━━━ DATA LISTING

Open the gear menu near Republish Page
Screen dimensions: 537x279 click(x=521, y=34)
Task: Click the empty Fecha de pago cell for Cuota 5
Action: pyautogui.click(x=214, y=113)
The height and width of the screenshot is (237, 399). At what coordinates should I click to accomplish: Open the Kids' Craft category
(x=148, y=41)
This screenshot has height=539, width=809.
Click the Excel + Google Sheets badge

━━━━━━

Set out every line of the material above as a numbered list, leaving out any blank lines.

1. Open the gear menu near Republish Page
2. Screen dimensions: 537x279 click(x=521, y=34)
3. Task: Click the empty Fecha de pago cell for Cuota 5
4. Action: pyautogui.click(x=214, y=113)
5. The height and width of the screenshot is (237, 399). At what coordinates should I click to accomplish: Open the Kids' Craft category
6. (x=148, y=41)
7. This screenshot has height=539, width=809.
8. Click the Excel + Google Sheets badge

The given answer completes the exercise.